VON WILLEBRAND FACTOR (vWF) is a multimeric glycoprotein synthesized by megakaryocytes and endothelial cells, and is released both into the circulation and the subendothelial space.1 At sites of vascular injury, platelet activation is initiated by interactions of vWF and a specific receptor on platelets, glycoprotein Ib (GPIb). The interaction of vWF with GPIb is critical for the initiation of platelet deposition, both during normal hemostasis2 and in the setting of arterial thrombosis.3-5 This initial hemostatic effect is triggered by vWF associated with subendothelial matrix, and is modulated by shear stress evoked by flowing blood in the vasculature. Platelet aggregation is then further promoted by activation of another platelet receptor complex, glycoprotein IIb/IIIa (GPIIb/IIIa), leading to the binding of fibrinogen or vWF to the platelet surface.6 

The A1 domain of the vWF molecule is known to contain the GPIb-binding site, first assigned to a tryptic fragment spanning amino acids 449 to 728 that contains a large intrachain disulfide-linked (Cys509-Cys695) loop.7,8 The pharmacological inhibition of the high shear stress-induced platelet adhesion to vWF with monoclonal anti-vWF antibodies,5,9 aurin tricarboxylic acid,10,11or the recombinant A1 domain fragment VCL12 reduces thrombus formation in various animal models, emphasizing the crucial role vWF plays in arterial thrombogenesis.

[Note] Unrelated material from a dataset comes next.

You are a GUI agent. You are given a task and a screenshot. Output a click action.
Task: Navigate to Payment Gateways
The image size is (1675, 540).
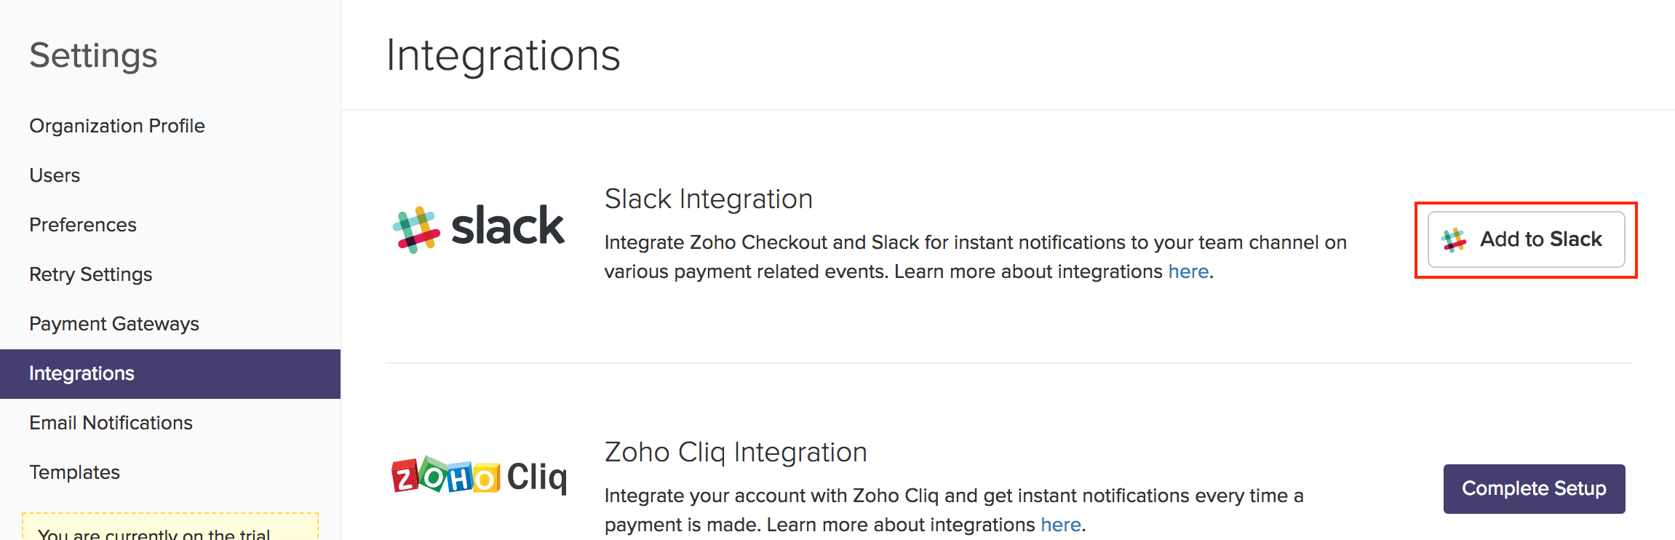tap(114, 324)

We recently reported that the recombinant vWF fragment spanning Ala444 to Asp730 and containing an Arg545Cys mutation, denoted AR545C, has antithrombotic properties in vitro and in vivo.13 R545C is a gain of function mutation that results in an increased and also spontaneous binding of the fragment to platelet GPIb,13thereby blocking the initial interaction between native vWF and platelet GPIb, preventing any further process of platelet activation. Indeed, the mutated AR545C fragment inhibited ristocetin- and botrocetin-induced platelet agglutination of human and rabbit platelets, respectively, and enhanced the thrombolytic effect of recombinant tissue-type plasminogen activator in a rabbit thrombosis model.13 

Endothelium-derived nitric oxide (NO) inhibits platelet aggregation14,15 and prevents adhesion of platelets to the subendothelium,16 and does so in association with elevating intracellular cyclic 3′,5′-guanosine monophosphate (cGMP). NO is stabilized by reacting with sulfhydryl groups in the presence of oxygen to form S-nitrosothiols, thereby prolonging its half-life and preserving its biological activity.17 The AR545C molecule contains 3 cysteine residues involved in interchain bonds (residues 459, 461, and 464), 2 pairs of intrachain disulfide bonds (residues 471-474 and 509-695), and 1 apparently free cysteine (residue 545).18 S-nitrosation of AR545C (S-nitroso-AR545C) at Cys545 should, therefore, endow the molecule with potent and long-lasting NO-like effects. This compound may be of potential clinical interest because 2 independent antiplatelet activities are combined in the same molecule, viz, antiadhesive and antiaggregatory effects. The aim of the present study is to synthesize and characterize the antiplatelet effects of S-nitroso-AR545C in vitro and ex vivo, and to compare these effects to the parent peptide AR545C.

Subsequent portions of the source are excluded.